(Data in this exercise begins)

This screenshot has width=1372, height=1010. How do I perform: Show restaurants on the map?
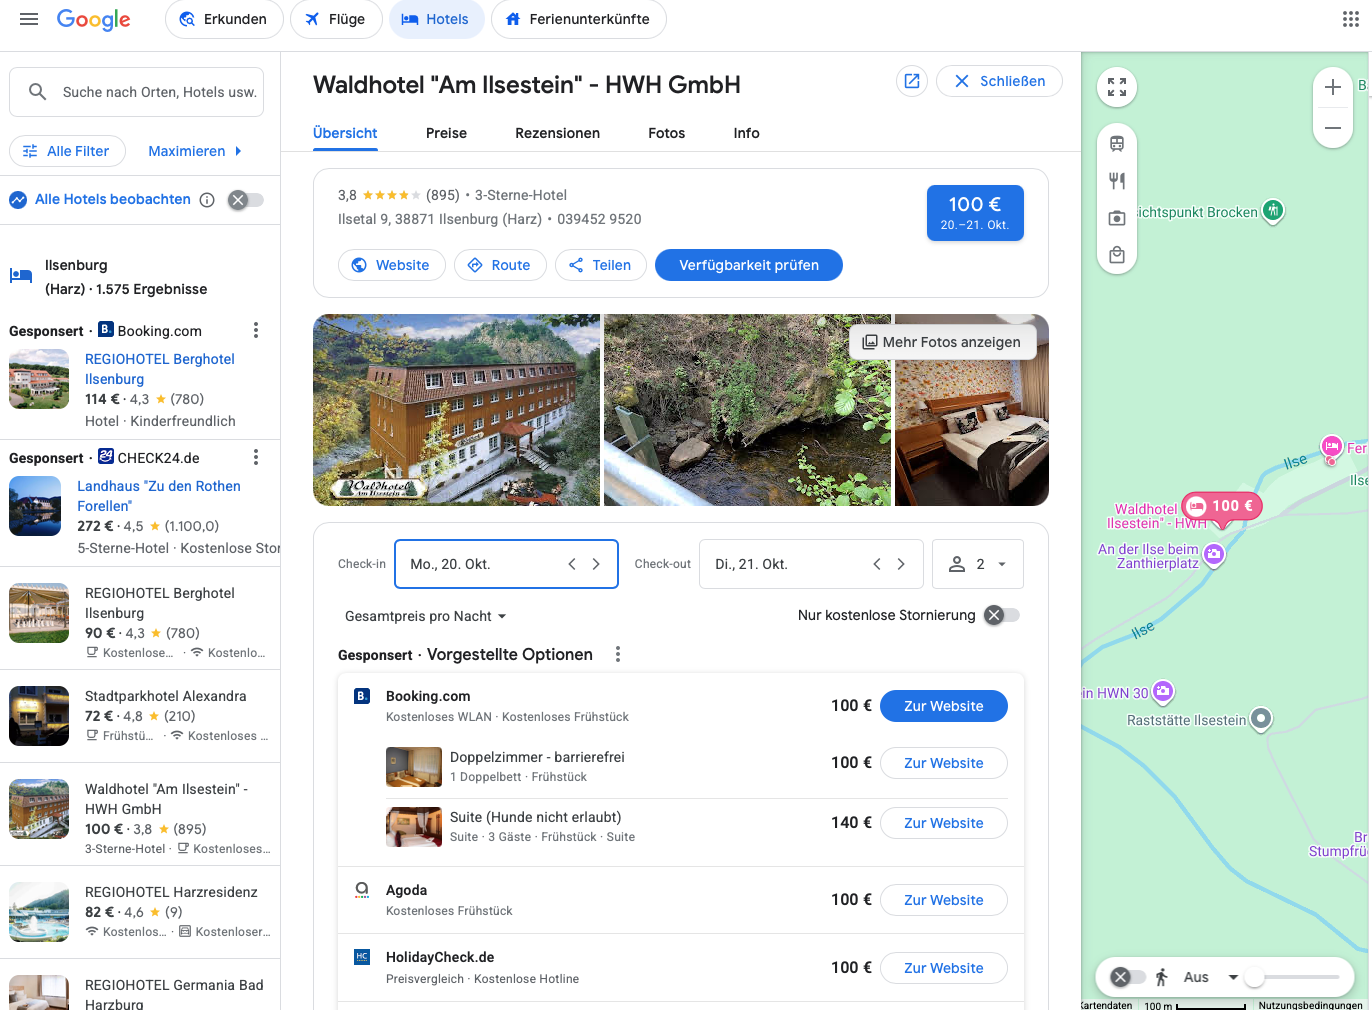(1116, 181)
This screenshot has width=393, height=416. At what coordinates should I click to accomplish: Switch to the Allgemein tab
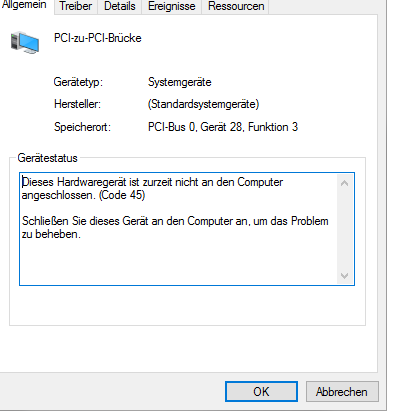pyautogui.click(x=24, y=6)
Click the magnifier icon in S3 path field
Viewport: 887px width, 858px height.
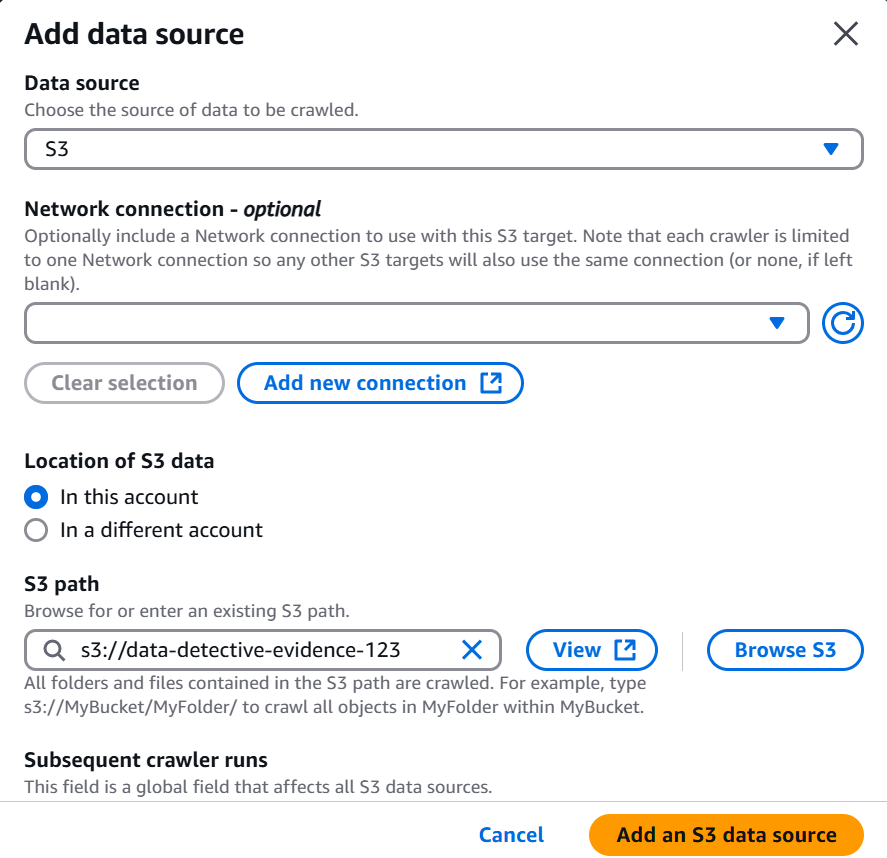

(Data in this exercise ends)

Your answer should hold only the lines from the line with "Click the magnifier icon in S3 path field" through the closing line of the records, restated exactly and free of pictures.

*Answer to this task*:
Click the magnifier icon in S3 path field
Viewport: 887px width, 858px height.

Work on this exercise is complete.